Abbott on Women Suffering From Healthcare Inequity

Originally published at abbott.com. Abbott ranked No. 4 on The Fair360, formerly DiversityInc Top 50 Companies for Diversity list in 2021.

 

What happens when the medical caretakers are ill-equipped to care for your personal caretakers?

The answer — so far — for the cardiovascular care of women and people of color has not been encouraging. Conscious or unconscious gender, racial and ethnic biases are adversely impacting their health on the whole. And the costs are staggering.

The recently-published white paper and supplemental information from “Beyond Intervention: Patient Experience And Health Equity” survey of 1,289 people suffering from vascular diseases across 13 countries — along with 408 physicians and 173 healthcare leaders — found:

  • Women with Coronary Artery Disease (CAD) and/or with Peripheral Artery Disease (PAD) reported more challenging experiences compared to their male counterparts in relation to access to healthcare, emotional factors surrounding healthcare interactions and relationships with their physician.
  • Women and non-white patients are less likely to be recommended for and receive cardiac catheterization compared with white male patients, despite sex and ethnicity-agnostic clinical guidelines, with poorer clinical outcomes and patient experiences compared with their male counterparts.

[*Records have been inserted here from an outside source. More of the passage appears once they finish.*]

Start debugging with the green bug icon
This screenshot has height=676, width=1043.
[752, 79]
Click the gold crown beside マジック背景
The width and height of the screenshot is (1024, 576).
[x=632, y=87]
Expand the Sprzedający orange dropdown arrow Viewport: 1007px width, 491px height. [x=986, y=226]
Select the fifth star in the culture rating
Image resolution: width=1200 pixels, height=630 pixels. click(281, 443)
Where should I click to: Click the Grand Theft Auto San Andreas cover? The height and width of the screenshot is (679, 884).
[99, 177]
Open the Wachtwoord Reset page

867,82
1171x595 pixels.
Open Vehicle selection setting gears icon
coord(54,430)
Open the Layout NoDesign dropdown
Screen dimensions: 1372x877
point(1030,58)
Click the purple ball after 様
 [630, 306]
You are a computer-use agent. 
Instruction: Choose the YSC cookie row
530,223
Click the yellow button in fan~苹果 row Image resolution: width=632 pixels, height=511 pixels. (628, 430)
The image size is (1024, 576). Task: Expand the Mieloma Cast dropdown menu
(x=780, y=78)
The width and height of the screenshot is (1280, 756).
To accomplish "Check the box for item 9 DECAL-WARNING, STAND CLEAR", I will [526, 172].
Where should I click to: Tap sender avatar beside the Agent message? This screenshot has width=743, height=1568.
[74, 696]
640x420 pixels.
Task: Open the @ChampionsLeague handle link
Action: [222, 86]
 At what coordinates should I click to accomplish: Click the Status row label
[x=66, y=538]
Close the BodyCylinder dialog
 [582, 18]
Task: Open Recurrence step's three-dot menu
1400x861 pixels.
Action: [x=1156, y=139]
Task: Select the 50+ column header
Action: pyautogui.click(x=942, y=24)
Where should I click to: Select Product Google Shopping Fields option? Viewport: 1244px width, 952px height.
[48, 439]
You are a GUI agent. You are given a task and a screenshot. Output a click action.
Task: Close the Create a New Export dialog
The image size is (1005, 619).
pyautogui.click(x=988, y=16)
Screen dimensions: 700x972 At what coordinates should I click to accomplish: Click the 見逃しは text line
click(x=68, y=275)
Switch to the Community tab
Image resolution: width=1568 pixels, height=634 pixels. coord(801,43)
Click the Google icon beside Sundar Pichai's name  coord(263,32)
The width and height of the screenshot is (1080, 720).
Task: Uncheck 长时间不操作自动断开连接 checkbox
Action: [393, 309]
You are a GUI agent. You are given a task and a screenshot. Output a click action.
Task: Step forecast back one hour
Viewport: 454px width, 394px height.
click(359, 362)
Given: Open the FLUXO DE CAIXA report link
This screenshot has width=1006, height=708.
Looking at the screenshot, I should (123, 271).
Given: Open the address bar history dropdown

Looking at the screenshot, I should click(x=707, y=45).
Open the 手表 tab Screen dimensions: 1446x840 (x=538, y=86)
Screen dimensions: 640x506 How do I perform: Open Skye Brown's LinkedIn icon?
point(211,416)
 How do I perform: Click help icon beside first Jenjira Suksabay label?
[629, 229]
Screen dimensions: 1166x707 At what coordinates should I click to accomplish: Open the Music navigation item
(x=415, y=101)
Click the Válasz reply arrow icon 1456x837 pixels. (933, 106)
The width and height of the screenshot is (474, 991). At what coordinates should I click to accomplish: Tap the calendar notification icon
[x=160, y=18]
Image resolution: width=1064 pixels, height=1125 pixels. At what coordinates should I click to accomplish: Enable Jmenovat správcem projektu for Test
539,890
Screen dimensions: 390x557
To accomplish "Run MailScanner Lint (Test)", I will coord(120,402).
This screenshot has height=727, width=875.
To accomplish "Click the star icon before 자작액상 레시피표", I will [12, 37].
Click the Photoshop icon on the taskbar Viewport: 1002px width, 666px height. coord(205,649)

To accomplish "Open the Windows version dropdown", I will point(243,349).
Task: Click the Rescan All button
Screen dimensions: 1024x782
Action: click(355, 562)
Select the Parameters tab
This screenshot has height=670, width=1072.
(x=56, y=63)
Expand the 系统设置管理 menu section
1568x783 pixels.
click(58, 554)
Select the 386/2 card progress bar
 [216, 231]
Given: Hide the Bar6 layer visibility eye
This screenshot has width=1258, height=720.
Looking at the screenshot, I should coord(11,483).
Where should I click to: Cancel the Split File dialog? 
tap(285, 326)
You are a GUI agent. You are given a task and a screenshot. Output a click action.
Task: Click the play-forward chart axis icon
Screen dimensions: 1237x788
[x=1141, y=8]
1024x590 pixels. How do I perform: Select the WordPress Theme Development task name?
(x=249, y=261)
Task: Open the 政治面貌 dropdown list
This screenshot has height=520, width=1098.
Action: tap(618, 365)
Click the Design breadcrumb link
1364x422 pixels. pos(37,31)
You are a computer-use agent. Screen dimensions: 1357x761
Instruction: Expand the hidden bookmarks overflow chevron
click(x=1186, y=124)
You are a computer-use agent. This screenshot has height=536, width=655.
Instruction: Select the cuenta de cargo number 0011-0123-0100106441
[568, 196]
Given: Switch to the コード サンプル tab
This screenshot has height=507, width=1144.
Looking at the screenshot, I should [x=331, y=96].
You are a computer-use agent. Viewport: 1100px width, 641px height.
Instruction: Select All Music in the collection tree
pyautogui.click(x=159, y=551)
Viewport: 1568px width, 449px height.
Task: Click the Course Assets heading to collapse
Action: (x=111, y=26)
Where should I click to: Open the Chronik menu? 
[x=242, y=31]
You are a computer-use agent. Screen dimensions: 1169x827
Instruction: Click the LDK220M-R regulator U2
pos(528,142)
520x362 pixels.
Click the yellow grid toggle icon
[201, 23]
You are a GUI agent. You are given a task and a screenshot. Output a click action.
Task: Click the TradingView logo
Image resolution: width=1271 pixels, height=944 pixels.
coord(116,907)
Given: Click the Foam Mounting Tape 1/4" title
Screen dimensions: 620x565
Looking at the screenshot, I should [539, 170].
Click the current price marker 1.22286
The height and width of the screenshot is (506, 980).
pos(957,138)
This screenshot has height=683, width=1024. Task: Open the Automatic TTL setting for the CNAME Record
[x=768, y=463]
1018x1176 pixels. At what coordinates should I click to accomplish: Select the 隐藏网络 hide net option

How poor? Overall mortality rate during hospitalization for myocardial infarction — heart attack — was 16.7% among women and 11.5% among men. When looking at patients under 50, the mortality rate for women was two times that of men.
  • For women, those outcomes impact more than the patient alone in terms of the economic burden placed on healthcare systems and the workplace due to repeat hospitalizations and missed workdays.